The recent attack on the UK embassy in Tehran was met with mixed interpretations: while several experts view it as planned by the Iranian government; others find it not more than a protest by a bunch of angry youths.
The attack was not a spontaneous act by a group of indignant youth, said Ali Nourizadah, head of the London-based Arab Iranian Studies Center.
“This attack was planned by the Iranian authorities,” he told Al Arabiya’s Panorama Tuesday.
Nourizadah explained that the youths who took part in the attack were very few, yet were very well-trained and apparently carrying out a pre-prepared plan.
“The attack is very similar to the one on the American embassy in 1979 following the Islamic Revolution.”
The difference, he added, is that the last attack betrays a division in Iranian authorities especially between President Mahmoud Ahmadinejad and Supreme Leader Ayatollah Ali Khamenei.
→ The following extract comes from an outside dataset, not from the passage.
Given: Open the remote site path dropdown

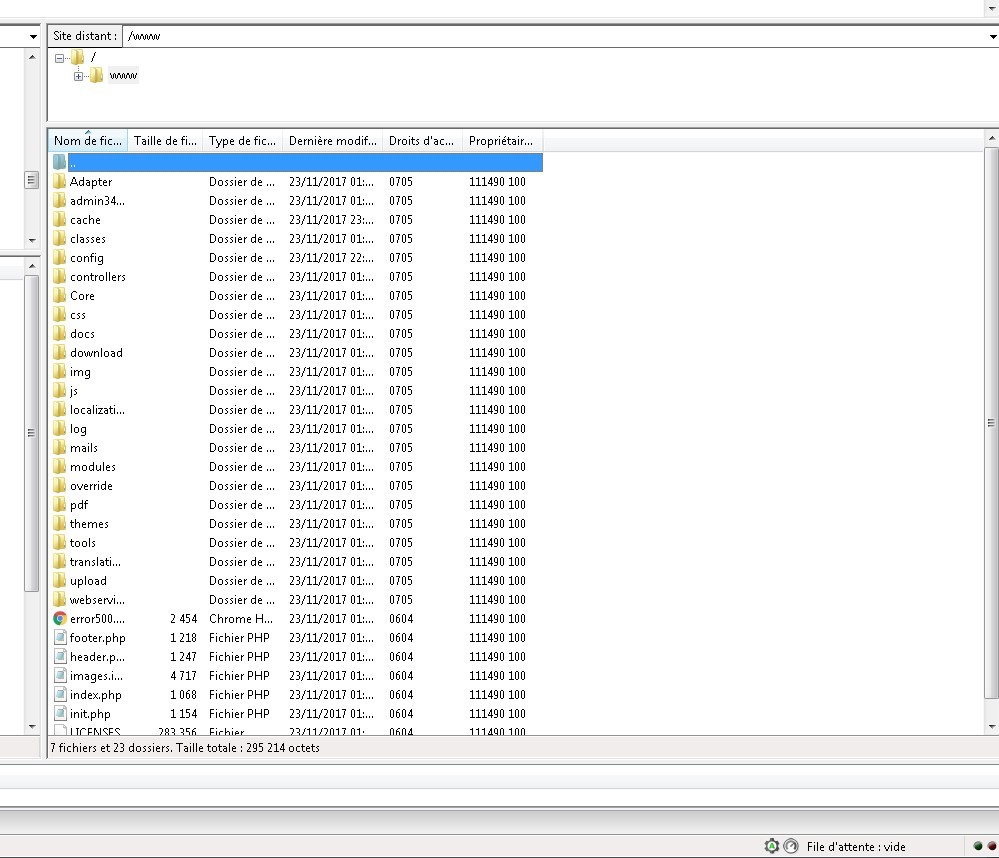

“These divisions are ongoing and there is no way they will be resolved.”
Nourizadah said he expects the UK’s response to the attack to be firm and deterrent.
“I expect several Iranian associations in Britain to be closed and other European countries may follow suit.”
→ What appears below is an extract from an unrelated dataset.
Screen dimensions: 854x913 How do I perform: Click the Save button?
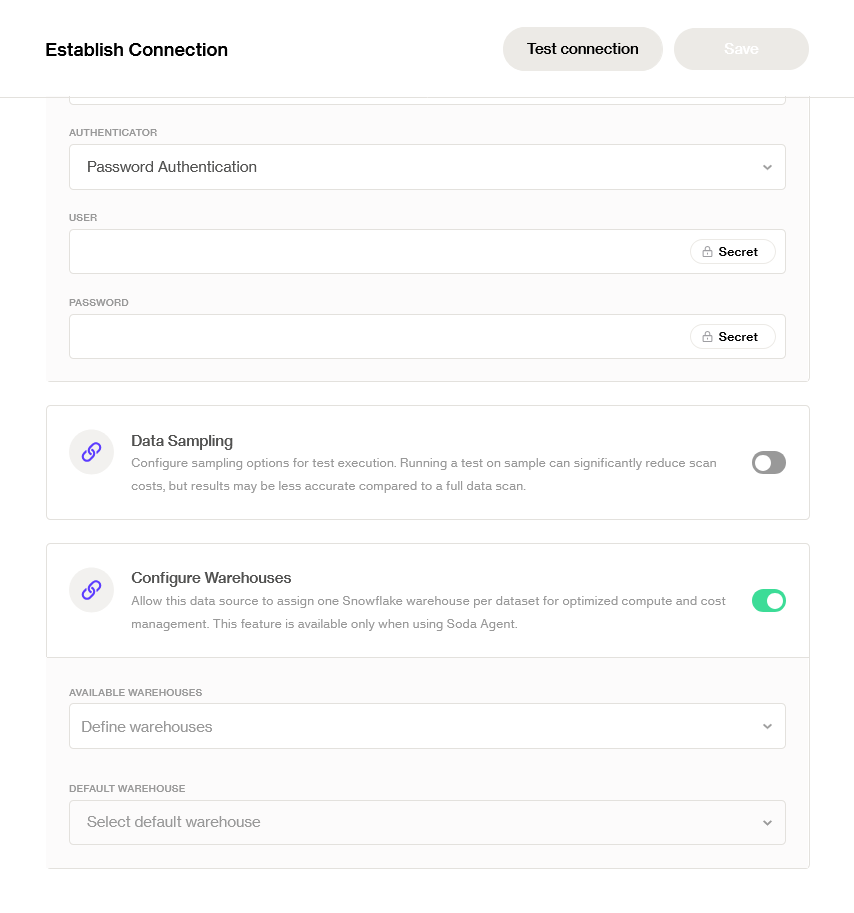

Iranian journalist Amir Moussavi begs to differ, for he sees the attack as an expected response to the latest tension between Iran and the UK.
“There have been several standoffs between Iran and UK, especially as far as the Iranian nuclear program is concerned, and the UK is currently preparing a draft demanding more Security Council resolutions against Iran,” he told Panorama Tuesday.
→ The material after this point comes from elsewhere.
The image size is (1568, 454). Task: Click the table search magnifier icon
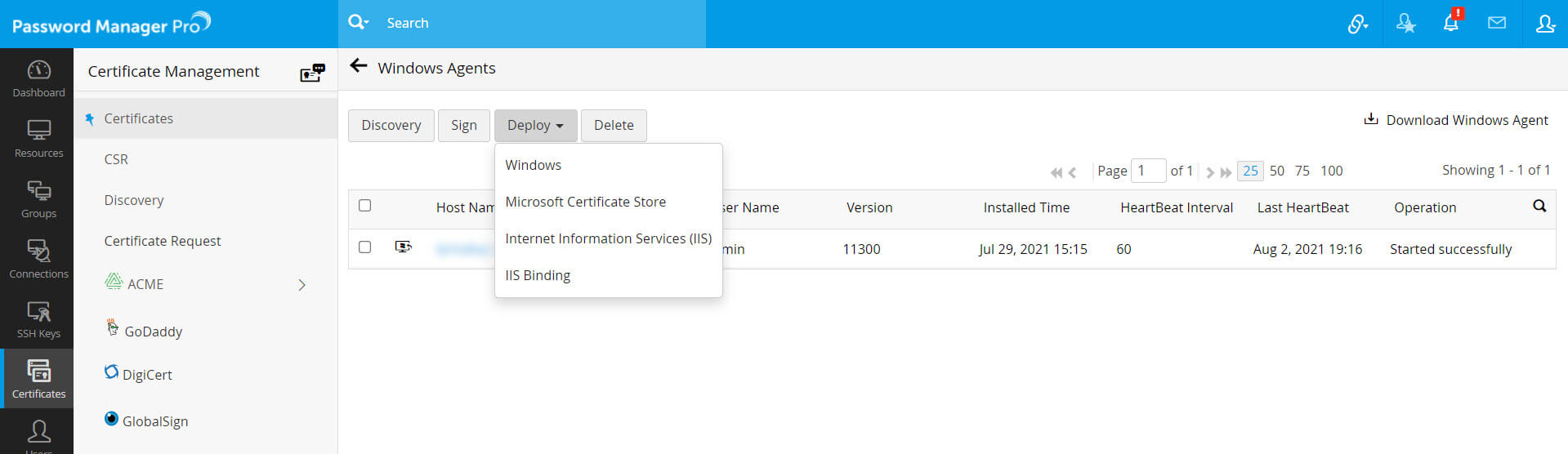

Moussavi argued that the authorities were against the attack and that this was demonstrated in the official response to the incident.
“The Foreign Ministry issued a statement slamming the attack and fierce clashes took place between the angry youths who stormed the embassy and security forces.”
Moussavi disagreed with Nourizadah about the similarity between this attack and the 1979 one and stressed that they were totally different.
As for Iran’s reaction to the latest unrest, Moussavi said he expects Iran to go ahead with its decision to expel the British ambassador.
“The relation between the two countries has now entered a new phase that is the culmination of years of British escalation against Iran.”
Between this argument and that, Ian Black, Middle East editor at the Guardian adopts a middle stance for he believes that the attack was not directly organized by the state, but was rather incited by it.
The attack, he argued, is a message from Iran to the UK government about the British stance on Iran’s nuclear program.
Black finds it unlikely that the UK will respond by closing down the Iranian embassy in London.
The UK, he explained, is keen on leaving embassies on its soil open. Yet, he added, relations between the two countries are expected to go from bad to worse.